[EXERCISE PROMPT]: Return exactly those lines of the material below that fall between the line holding "Image resolution: width=459, height=2576." and the line holding "737-03-69 (26, 1447)", inclusive.

[EXERCISE DATA]:
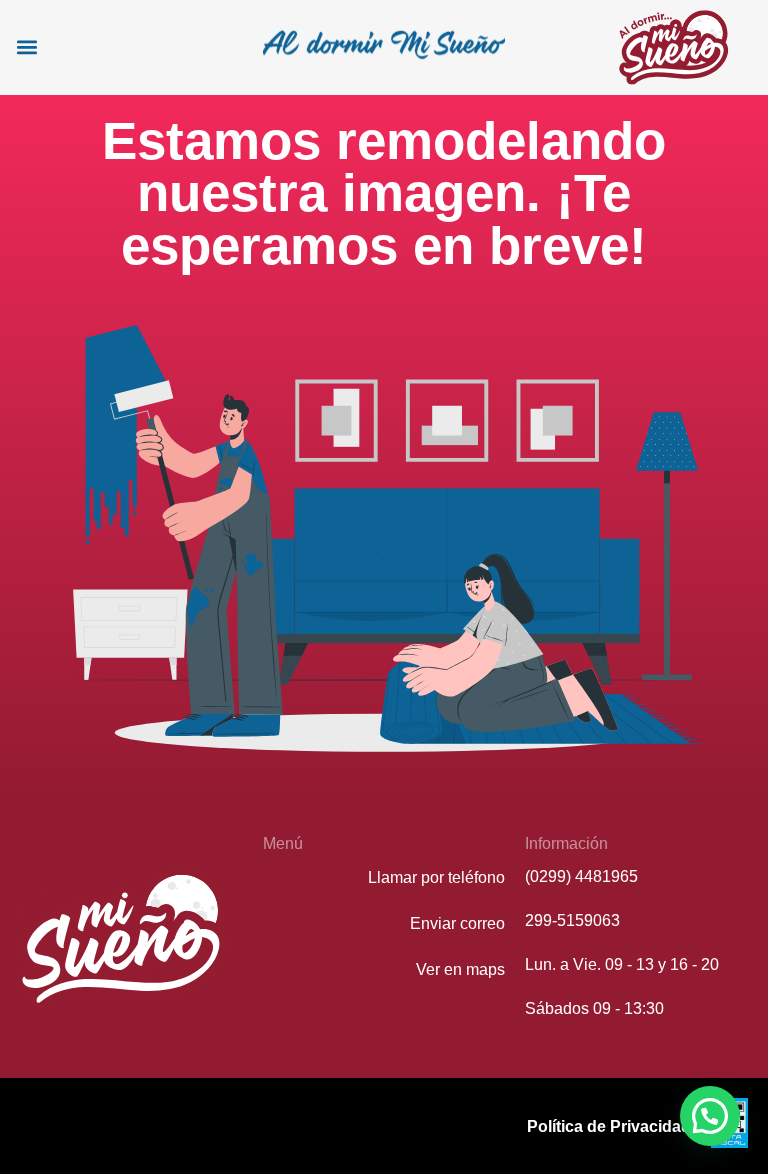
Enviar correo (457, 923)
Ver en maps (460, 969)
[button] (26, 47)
---
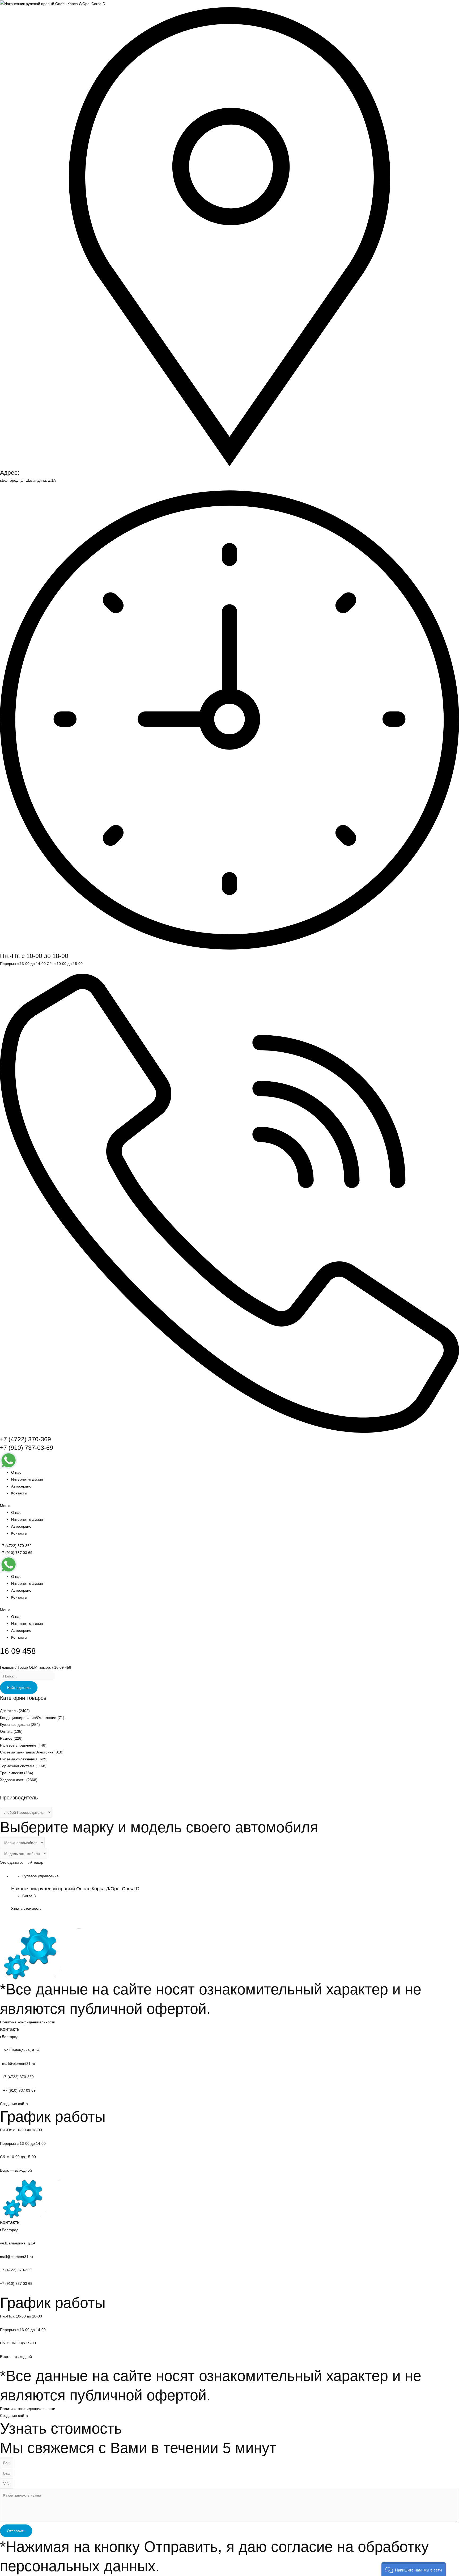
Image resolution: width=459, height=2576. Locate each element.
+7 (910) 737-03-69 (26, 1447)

[OUTPUT OF THE EXERCISE]:
Image resolution: width=459, height=2576. Locate each element.
+7 (910) 737-03-69 (26, 1447)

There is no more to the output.